SINGAPORE: Can’t Take a Joke?

STEPHANIE GARCIA WRITES- Cartoons are typically humorous, but Leslie Chew is hardly laughing since being charged with sedition for his “racially insensitive” comic strip.

The 37 year old may face up to $5,000 in fines and three years jail time if he is found guilty of violating Section 298 of the Penal Code, stating “any words, gesture, or action intended to hurt the religious or racial feelings of a person is a criminal act.” Chew’s infamous “Demon-cratic Singapore” cartoon sparked controversy on March 27, depicting an alleged scene of government interaction with Malays. Although the strip included a disclaimer, insisting on its fictional nature, lawyers have weighed in and predicted that such measures will not redeem Chew in this case.

Race has been a particularly sensitive subject for Singapore recently. The city-state got off to a rocky start following independence in 1965 as violent racial tensions between Malays and Chinese threatened early development.
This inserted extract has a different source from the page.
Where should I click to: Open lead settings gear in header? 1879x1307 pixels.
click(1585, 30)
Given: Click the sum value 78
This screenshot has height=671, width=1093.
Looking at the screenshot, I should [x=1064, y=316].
In an effort to ensure that similar problems do not resurface, the government does its best to safeguard its population by taking racially loaded actions like Chew’s seriously.

In defense of the action being taken against Chew, the Attorney General’s Chambers (ACG) released a statement insisting that its swift punitive measures are limited to racial and religious matters that “have the potential to create fault lines within the society.”

While it is understandable that racial remarks are responded to with sensitivity given the nation’s history during development, Western journalists may wish to remind the ACG that all this fuss is over a cartoon. Relax, and learn to take a joke.